Damit kommen wir auch schon zu einer Schwachstelle im Gesamtsystem: Es ist nicht möglich selbst ein Root-Filesystem neu zu bauen und zu flashen, dadurch ist es uns als Embedded-Entwickler auch verwehrt selbst die SQL-Packages oder andere benötigte Pakete hinzuzufügen. Hier wäre eine offene Technologie wie Yocto oder Buildroot ein Ansatz, mehr Flexibilität für die Anwendungsentwickler zu ermöglichen. In vorliegenden Fall muss man mit dem bereitgestellten Image auskommen oder mit dem Support Kontakt aufnehmen.

Display
Die Bedienung des M812 ist aufgrund des überraschend guten Displays und der erreichten Frameraten eine echte Freude.

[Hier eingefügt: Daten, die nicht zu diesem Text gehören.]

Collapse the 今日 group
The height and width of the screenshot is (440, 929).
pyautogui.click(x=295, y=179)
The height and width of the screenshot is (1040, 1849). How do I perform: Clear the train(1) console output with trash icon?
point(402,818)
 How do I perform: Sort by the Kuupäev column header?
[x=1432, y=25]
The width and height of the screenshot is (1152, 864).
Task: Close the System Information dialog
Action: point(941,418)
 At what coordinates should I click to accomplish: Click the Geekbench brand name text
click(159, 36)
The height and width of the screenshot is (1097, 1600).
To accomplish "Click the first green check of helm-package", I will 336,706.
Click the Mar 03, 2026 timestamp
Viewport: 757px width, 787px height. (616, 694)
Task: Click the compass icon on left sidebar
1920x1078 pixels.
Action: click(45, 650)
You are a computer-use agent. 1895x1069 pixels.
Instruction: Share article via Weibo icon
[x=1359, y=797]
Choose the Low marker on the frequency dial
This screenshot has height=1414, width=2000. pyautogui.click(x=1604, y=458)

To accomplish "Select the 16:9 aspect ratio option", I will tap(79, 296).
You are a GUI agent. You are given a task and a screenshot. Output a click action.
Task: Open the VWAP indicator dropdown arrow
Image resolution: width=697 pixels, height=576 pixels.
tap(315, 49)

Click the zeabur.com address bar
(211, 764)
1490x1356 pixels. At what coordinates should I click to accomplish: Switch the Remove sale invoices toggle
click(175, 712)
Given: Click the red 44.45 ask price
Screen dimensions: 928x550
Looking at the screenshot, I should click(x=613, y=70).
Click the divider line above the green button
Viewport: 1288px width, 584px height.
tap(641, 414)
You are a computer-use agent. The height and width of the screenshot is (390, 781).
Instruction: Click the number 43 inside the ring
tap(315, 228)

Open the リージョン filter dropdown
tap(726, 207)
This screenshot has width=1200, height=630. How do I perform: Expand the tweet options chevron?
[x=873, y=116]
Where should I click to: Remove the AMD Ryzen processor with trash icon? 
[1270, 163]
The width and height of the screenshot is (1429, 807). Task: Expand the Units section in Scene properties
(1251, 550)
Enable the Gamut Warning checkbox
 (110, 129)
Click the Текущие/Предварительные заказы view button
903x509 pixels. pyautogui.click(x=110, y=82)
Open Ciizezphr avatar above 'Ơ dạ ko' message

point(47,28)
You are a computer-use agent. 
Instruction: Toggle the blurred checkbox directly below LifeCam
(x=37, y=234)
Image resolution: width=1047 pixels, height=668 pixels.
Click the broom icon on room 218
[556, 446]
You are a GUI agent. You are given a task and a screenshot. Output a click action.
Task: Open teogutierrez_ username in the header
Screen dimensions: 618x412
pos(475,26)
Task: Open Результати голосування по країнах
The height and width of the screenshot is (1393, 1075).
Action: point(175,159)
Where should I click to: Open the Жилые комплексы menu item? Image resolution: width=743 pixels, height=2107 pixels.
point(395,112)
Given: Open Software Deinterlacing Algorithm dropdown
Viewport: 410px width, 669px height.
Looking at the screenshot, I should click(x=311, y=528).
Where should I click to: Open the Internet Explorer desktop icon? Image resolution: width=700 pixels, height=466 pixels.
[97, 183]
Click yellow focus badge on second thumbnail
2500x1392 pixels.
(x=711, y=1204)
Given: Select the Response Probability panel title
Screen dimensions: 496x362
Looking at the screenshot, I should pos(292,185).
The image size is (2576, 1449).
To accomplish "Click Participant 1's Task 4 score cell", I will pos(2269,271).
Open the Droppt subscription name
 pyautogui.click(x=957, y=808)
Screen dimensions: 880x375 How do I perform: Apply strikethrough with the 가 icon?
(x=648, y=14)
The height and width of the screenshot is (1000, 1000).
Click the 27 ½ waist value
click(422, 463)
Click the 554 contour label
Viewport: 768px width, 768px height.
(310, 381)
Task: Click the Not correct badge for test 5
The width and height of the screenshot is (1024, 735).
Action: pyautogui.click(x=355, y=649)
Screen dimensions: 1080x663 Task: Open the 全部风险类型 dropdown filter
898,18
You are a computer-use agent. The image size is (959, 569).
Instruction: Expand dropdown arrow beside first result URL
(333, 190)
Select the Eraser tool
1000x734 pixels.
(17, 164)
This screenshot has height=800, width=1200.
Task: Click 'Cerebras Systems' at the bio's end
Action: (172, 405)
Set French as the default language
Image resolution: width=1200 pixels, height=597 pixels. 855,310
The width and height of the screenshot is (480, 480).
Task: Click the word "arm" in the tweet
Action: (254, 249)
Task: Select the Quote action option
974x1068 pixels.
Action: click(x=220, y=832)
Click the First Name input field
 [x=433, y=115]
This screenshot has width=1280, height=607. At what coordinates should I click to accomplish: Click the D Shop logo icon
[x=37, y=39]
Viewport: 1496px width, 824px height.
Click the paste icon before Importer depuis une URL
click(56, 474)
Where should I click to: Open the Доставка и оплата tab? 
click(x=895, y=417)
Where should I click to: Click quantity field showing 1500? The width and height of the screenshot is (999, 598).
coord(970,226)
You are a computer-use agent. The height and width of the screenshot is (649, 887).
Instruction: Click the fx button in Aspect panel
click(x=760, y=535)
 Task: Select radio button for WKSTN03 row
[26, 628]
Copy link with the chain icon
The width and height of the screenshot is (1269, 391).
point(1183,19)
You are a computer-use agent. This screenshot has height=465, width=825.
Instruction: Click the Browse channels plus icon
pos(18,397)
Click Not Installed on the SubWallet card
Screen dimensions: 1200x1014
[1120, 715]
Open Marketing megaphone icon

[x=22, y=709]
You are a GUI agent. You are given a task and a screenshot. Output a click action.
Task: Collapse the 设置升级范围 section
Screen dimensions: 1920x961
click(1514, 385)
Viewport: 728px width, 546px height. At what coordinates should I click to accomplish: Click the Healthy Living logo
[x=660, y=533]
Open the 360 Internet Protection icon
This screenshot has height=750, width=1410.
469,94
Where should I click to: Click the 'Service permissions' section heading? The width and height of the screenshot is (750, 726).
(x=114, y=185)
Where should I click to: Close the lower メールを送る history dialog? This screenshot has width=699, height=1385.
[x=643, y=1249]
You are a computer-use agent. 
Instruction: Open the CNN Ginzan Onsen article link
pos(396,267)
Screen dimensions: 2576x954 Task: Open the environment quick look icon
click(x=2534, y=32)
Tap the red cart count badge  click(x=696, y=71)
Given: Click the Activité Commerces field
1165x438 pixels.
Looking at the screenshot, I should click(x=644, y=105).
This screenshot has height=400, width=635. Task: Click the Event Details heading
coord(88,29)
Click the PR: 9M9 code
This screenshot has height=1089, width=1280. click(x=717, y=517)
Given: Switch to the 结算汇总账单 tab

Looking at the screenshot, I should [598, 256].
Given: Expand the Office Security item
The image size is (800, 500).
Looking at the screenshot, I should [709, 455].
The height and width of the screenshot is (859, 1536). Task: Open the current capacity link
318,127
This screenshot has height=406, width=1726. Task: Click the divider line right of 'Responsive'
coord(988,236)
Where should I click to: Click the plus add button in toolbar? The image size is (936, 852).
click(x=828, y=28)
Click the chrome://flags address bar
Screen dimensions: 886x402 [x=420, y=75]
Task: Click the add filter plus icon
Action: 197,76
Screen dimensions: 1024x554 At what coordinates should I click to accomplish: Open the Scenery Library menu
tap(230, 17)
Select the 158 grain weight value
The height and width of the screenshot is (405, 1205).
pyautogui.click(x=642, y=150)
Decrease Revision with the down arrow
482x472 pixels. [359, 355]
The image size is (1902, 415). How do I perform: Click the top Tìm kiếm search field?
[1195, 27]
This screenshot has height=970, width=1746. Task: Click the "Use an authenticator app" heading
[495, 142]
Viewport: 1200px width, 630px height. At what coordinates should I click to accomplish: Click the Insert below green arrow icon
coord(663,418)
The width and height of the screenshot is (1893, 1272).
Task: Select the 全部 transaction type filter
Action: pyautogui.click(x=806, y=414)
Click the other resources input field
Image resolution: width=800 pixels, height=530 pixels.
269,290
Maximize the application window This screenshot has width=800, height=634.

Helligkeit, Kontrast, Darstellung von Schwarz, Blickwinkelstabilität ist sehr gut!

Ausführung Sequality-Embedded-GPU-Benchmark
Zum Testen der Performance führten wir zusätzlich auch den Sequality-Embedded-GPU-Benchmark aus. Das Resultat kann sich für einen i.MX6 durchaus sehen lassen, auch wenn der Benchmark einige Framedrops erzwingt. Im Vergleich zu anderen getesteten i.MX6 Quad schneidet das DSE M812 sogar am Besten ab. Dieser Performancegewinn liegt an der Verwendung des proprietären GPU Treibers des Herstellers Vivante Corporation anstelle des Etnaviv-Treibers. Interessant wäre noch, ob es in Zukunft für dieses Display vom Hersteller auch eine i.Mx8-Version gibt. Für einfache Grafik-Anwendungen mag der i.Mx6 noch ausreichend sein, kommen jedoch größere gestreamte Daten wie digitale Video-Kamera-Streams, Navigations-Kartendaten oder Multi-Display-Anzeigen hinzu, ist eine schnellere embedded CPU wie der i.Mx8 notwendig.

Zusammenfassung und Fazit
Insgesamt stellt das Deep Sea Electronics M812 ein solides und optisch ansprechendes Embedded Linux Display dar. Leider konnten wir mit dem bereitgestellten Exemplar kein eigenes root Filesystem bauen und die zusätzlich benötigten Libraries selbst hinzufügen. Diese Flexibilität wäre wünschenswert um auch auf zukünftige Anforderungen reagieren zu können und den Build-Prozess selbst anstoßen zu können. Das Display mit seinen sehr guten Schwarz-Werten und satten Farben entschädigt dafür das Auge – zudem die Umsetzung in Kombination mit dem Vivante Grafik-Treibern sehr gelungen ist und die Grafik-Performance für einen i.Mx6 einer der besten ist, die wir bisher bei einem i.Mx6 wahrgenommen haben. Ob es eine i.Mx8 Variante geben wird bleibt noch offen – für diejenigen, die mit der Kraft des i.Mx6 und dem Standard-Linux-Package auskommen, ist das DSE M812 eine interessante Option.